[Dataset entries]

↓↓↓

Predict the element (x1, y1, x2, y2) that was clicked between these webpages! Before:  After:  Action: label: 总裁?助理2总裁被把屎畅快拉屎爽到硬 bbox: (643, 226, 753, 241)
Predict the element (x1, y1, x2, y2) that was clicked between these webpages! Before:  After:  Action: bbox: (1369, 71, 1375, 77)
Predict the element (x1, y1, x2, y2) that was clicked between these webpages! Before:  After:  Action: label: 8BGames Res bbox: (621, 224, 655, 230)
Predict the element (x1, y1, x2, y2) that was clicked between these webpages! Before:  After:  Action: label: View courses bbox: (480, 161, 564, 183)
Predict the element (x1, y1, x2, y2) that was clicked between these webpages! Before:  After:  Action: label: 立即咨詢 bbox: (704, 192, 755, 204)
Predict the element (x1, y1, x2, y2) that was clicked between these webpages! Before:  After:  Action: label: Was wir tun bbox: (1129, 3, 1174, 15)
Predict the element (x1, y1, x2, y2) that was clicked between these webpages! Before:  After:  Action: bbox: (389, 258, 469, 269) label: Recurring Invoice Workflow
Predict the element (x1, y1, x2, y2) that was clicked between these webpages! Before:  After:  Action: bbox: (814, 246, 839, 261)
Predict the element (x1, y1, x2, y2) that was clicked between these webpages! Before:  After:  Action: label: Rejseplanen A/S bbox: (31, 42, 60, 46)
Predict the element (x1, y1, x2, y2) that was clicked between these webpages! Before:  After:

↑↑↑

INSTRUCTIONS TO FOLLOW:
Reproduce each of the records above word for word, keeping every line in its original order.

TASK SOLUTION:
Predict the element (x1, y1, x2, y2) that was clicked between these webpages! Before:  After:  Action: label: 总裁?助理2总裁被把屎畅快拉屎爽到硬 bbox: (643, 226, 753, 241)
Predict the element (x1, y1, x2, y2) that was clicked between these webpages! Before:  After:  Action: bbox: (1369, 71, 1375, 77)
Predict the element (x1, y1, x2, y2) that was clicked between these webpages! Before:  After:  Action: label: 8BGames Res bbox: (621, 224, 655, 230)
Predict the element (x1, y1, x2, y2) that was clicked between these webpages! Before:  After:  Action: label: View courses bbox: (480, 161, 564, 183)
Predict the element (x1, y1, x2, y2) that was clicked between these webpages! Before:  After:  Action: label: 立即咨詢 bbox: (704, 192, 755, 204)
Predict the element (x1, y1, x2, y2) that was clicked between these webpages! Before:  After:  Action: label: Was wir tun bbox: (1129, 3, 1174, 15)
Predict the element (x1, y1, x2, y2) that was clicked between these webpages! Before:  After:  Action: bbox: (389, 258, 469, 269) label: Recurring Invoice Workflow
Predict the element (x1, y1, x2, y2) that was clicked between these webpages! Before:  After:  Action: bbox: (814, 246, 839, 261)
Predict the element (x1, y1, x2, y2) that was clicked between these webpages! Before:  After:  Action: label: Rejseplanen A/S bbox: (31, 42, 60, 46)
Predict the element (x1, y1, x2, y2) that was clicked between these webpages! Before:  After:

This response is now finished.